Information ▸
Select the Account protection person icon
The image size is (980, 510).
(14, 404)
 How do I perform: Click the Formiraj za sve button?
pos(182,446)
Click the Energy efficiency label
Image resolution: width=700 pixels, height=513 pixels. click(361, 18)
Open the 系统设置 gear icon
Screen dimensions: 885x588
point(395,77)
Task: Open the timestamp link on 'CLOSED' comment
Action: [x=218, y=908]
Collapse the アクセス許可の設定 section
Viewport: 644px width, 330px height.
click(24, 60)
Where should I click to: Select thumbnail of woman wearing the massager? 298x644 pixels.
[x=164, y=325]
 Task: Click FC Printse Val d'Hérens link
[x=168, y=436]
--
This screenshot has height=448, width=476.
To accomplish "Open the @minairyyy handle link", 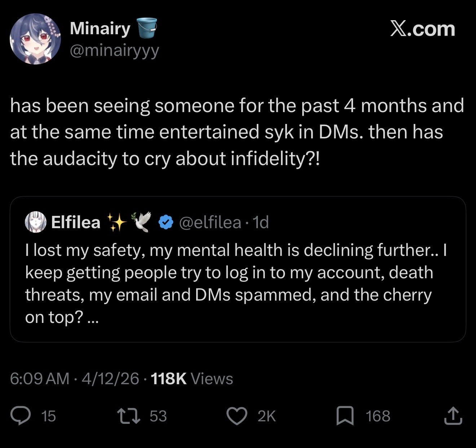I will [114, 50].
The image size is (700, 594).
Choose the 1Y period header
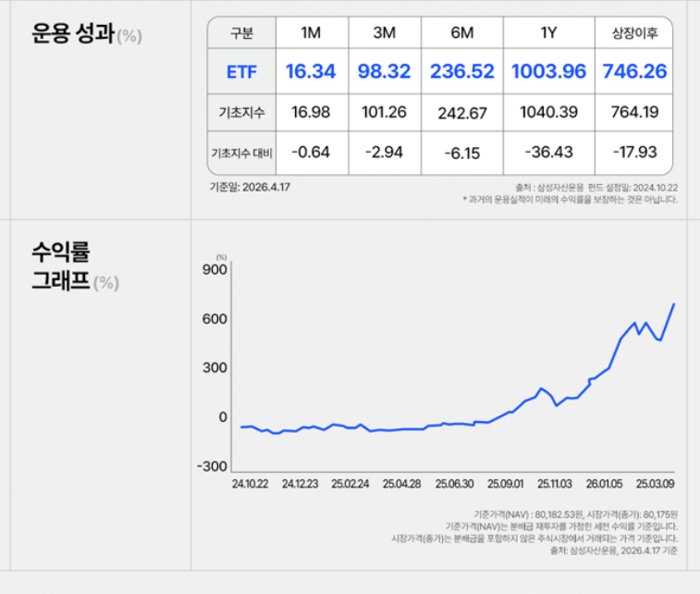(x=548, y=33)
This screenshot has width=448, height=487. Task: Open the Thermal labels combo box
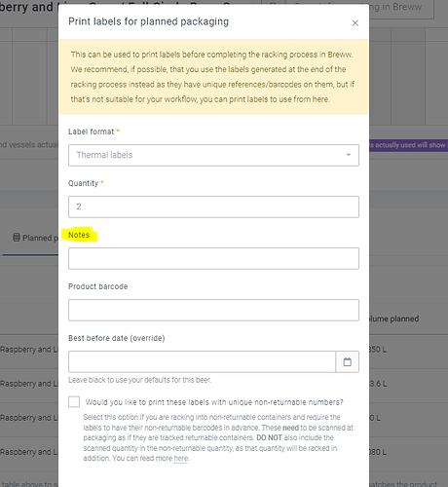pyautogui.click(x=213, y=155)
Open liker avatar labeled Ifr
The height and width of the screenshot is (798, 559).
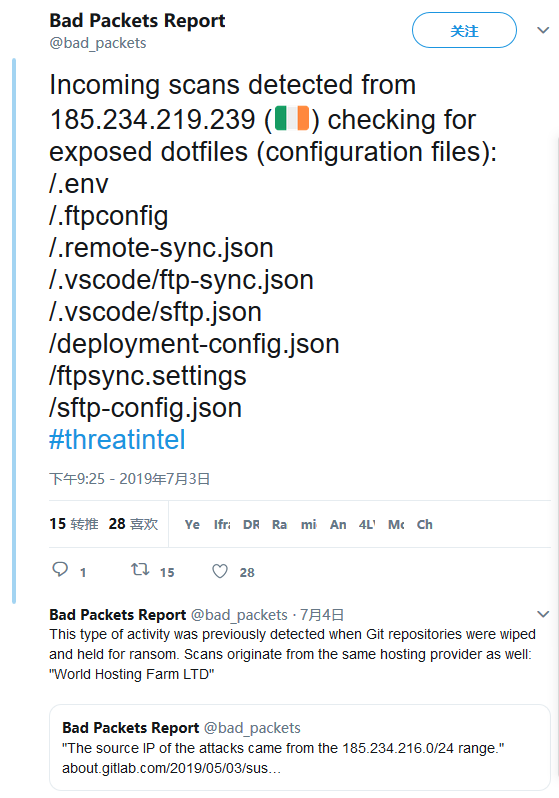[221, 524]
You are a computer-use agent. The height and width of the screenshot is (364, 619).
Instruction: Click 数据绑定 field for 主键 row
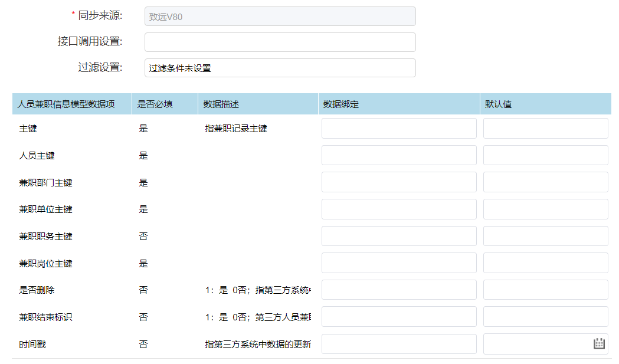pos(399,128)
--
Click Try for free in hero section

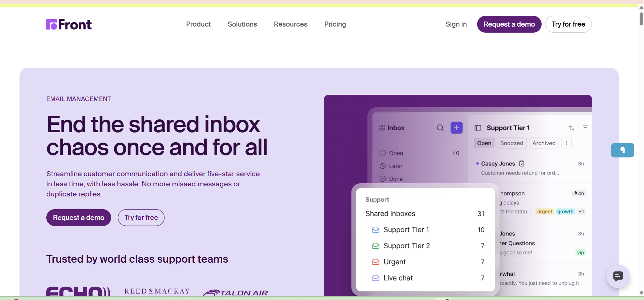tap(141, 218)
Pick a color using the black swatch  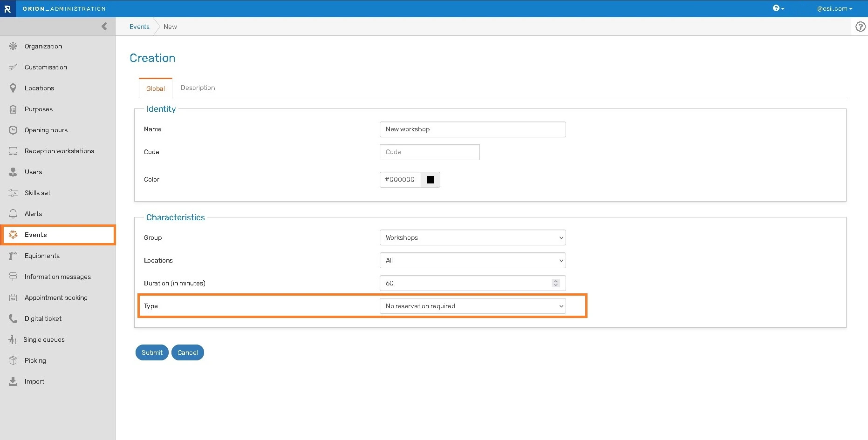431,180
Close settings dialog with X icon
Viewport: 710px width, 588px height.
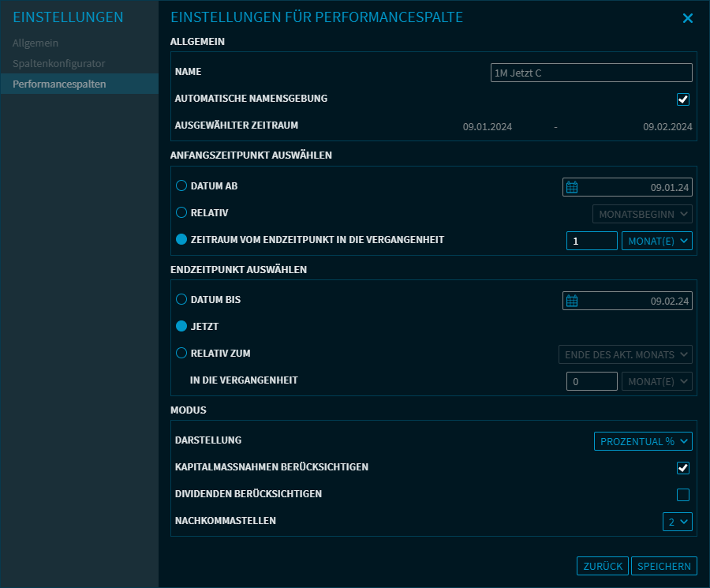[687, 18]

Task prompt ▸
Go back to the listing above. Copy word for word the lines from the one with "Select the Account protection person icon" through the one with "Collapse the アクセス許可の設定 section", and nothing more.

Solution to this problem ▸
Select the Account protection person icon
The image size is (980, 510).
(14, 404)
 How do I perform: Click the Formiraj za sve button?
pos(182,446)
Click the Energy efficiency label
Image resolution: width=700 pixels, height=513 pixels. click(361, 18)
Open the 系统设置 gear icon
Screen dimensions: 885x588
point(395,77)
Task: Open the timestamp link on 'CLOSED' comment
Action: [x=218, y=908]
Collapse the アクセス許可の設定 section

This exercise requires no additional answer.